Dominic Devost1,2 and Hans H. Zingg1,2,3

Departments of 1Medicine, 2Pharmacology and Therapeutics, and 3Obstetrics and Gynecology, McGill University, Montreal, Quebec, Canada

Submitted 2 November 2005 ; accepted in final form 28 August 2006

One of the classical biological actions mediated by the posterior pituitary hormone oxytocin (OT) is contraction of the uterus at parturition. Moreover, premature activation of the OT system is thought to contribute to preterm labor, a major clinical problem in obstetrical practice. However, the molecular mechanisms linking activation of the OT receptor (OTR) to myometrial contractions are not fully understood. Here, we describe an in vitro system that should serve as a useful tool to study this question at a cellular level. The system consists of a collagen lattice contraction assay and two different human myometrial cell lines: a cell clone from a telomerase-immortalized human myometrial cell population (hTERT-C3) as well as a cell line derived from a primary culture of human myometrial cells (M11). Using this approach, we observed that 1 nM OT promoted an almost maximal effect on cell contraction in both cell lines tested. Furthermore, this dose-dependent, OT-induced contraction was antagonized by the specific OTR antagonist d(CH2)5[Tyr(Me)2,Thr4,Tyr-NH29]OVT as well as the clinically used antagonist atosiban. This cell line-based contraction assay enables the application of molecular tools aimed at suppressing or overexpressing specific genes. It is also amenable to high-throughput testing approaches. Therefore, this system represents a powerful and improved experimental model that should facilitate the study of the molecular signal transduction pathways involved in the uterotonic actions of OT.

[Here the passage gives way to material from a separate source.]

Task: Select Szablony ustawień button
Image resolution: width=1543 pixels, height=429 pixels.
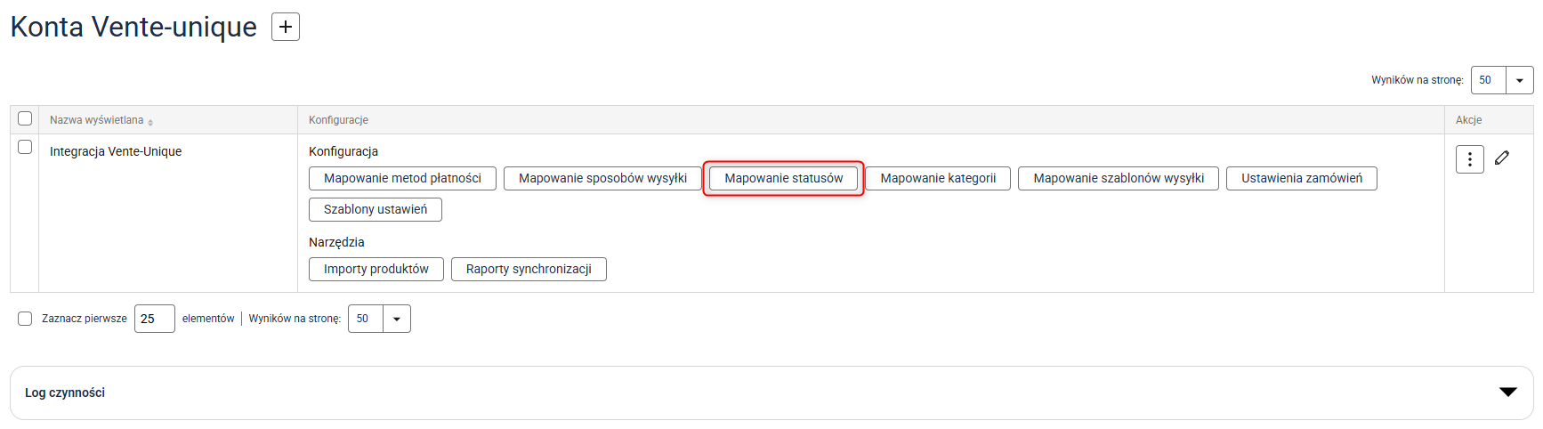Action: 375,209
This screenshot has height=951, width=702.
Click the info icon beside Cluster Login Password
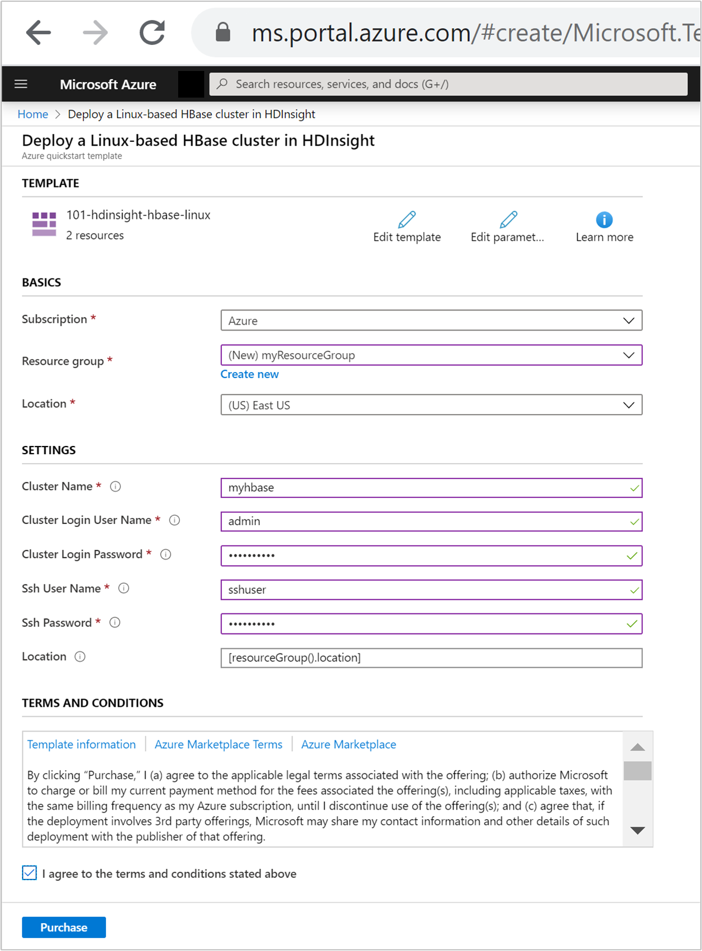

oxytocin receptor; myometrium; parturition; myometrial cell lines; mitogen-activated protein kinase; extracellular signal-regulated kinase 1/2



Address for reprint requests and other correspondence: H. H. Zingg, Dept. of Pharmacology and Therapeutics, McGill University, 3655 Promenade Sir-William-Osler, Montreal, QC, H3G 1Y6, Canada (e-mail: hans.zingg{at}mcgill.ca)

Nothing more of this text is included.